Gergiev-Mahler: Del más allá al absoluto

(Por Ovidi Cobacho Closa)

G. Mahler: Sinfonía núm. 2. Orquesta y Coro del Teatro Mariinsky de San Petersburgo; Marina Xàgutx (soprano), Zlata Bulitxeva (mezzo). Dirección musical: Valeri Gergiev. XXV Temporada Ibercamera. Auditori de Barcelona, 22 - I- 2009.
Valeri Gergiev

La pasada noche del jueves 22 de enero tuvo lugar una de las veladas musicales más esperadas del nuevo año en la capital catalana: la Segunda Sinfonía de Mahler dirigida por Valeri Gergiev al frente de su orquesta y coro del sanpeterburgués teatro Mariinsky. La cita se enmarcaba dentro de la conmemoración de la vigésimo quinta Temporada Ibercamera, de la cual el maestro ruso viene siendo uno de sus intérpretes más aclamados y elogiados en pasadas ediciones. Y no es para menos.

Después de una pieza introductoria fuera de programa (la Obertura festiva para metal de Shostakovich), Gergiev y sus veteranas huestes del teatro Mariinsky, del cual este año también cumple su vigésimo aniversario como maestro titular, abordaron la obra de Malher con una entrega absoluta, volcándose al servicio de esta magna partitura; apurando la intensidad de cada frase, la emotividad de cada atmósfera, el sentido de cada motivo, el matiz de cada temática. Profundo y apasionado conocedor del intrincado universo mahleriano, Gergiev, que lleva más de 15 años dirigiendo sus obras y ha interpretado la integral de sus 10 sinfonías, más allá de algún leve e insignificante desajuste, cinceló una interpretación de una precisión y una intensidad dramática auténticamente apabullantes.

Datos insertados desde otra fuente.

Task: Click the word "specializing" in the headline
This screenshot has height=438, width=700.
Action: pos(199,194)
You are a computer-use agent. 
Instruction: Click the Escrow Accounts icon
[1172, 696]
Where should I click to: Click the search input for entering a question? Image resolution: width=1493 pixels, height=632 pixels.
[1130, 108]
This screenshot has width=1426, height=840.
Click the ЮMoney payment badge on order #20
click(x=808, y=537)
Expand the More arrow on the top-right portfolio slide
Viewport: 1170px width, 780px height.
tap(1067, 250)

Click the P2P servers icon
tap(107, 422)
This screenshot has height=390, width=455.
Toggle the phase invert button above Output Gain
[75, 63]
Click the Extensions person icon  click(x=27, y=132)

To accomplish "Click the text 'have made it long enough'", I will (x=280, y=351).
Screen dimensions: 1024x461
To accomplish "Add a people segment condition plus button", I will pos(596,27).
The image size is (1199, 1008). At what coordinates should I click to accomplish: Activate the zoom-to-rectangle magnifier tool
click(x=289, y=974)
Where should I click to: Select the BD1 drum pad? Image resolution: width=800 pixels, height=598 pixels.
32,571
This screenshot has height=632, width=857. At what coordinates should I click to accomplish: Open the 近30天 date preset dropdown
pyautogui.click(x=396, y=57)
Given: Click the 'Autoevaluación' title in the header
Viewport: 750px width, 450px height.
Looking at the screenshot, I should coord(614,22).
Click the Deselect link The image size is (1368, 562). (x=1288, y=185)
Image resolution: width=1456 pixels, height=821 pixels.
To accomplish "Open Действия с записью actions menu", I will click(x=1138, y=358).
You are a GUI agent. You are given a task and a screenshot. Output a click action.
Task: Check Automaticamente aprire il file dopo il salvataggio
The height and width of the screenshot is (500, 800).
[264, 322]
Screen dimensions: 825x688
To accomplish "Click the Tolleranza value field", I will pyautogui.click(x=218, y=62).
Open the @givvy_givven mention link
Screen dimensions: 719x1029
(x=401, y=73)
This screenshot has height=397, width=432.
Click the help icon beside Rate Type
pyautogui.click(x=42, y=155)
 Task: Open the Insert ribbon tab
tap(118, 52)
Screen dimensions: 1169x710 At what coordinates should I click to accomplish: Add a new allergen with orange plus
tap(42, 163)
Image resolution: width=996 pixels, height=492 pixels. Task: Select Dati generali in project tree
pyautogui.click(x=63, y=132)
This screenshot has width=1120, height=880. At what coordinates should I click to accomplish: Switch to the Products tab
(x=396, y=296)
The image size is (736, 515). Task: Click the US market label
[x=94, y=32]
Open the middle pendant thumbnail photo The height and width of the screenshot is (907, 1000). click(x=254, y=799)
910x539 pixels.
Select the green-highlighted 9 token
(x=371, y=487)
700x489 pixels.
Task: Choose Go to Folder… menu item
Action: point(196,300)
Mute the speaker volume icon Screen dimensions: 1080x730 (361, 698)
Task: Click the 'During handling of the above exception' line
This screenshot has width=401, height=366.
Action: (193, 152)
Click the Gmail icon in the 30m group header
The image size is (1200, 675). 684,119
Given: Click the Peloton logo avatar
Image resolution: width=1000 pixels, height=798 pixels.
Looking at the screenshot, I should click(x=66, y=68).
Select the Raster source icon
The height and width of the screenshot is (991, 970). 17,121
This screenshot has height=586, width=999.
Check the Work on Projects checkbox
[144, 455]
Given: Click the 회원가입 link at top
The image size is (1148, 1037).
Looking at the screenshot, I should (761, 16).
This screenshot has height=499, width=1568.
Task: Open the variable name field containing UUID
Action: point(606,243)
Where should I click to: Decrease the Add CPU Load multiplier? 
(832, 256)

Ya en la breve pieza introductoria que el director quiso dedicar al 25 aniversario de la Temporada Ibercamera pudo verse esta actitud de humildad, intensidad y entrega que marcaría su lectura de la espiritual partitura mahleriana. Ese dejarse la vida en cada nota, sumergiéndose en el más allá del discurso sonoro, para extraer y hacer aflorar de él sus repliegues más profundos y sus tensiones más secretas. Todo ello sobre un equilibrio de planos y una cohesión entre secciones, coro y solistas que en más de un momento lograron hacer sentir al auditorio el aliento de lo absoluto.

Después de la experiencia de su quinto movimiento, a más de uno le entraron ganas de clavarse en la cruz.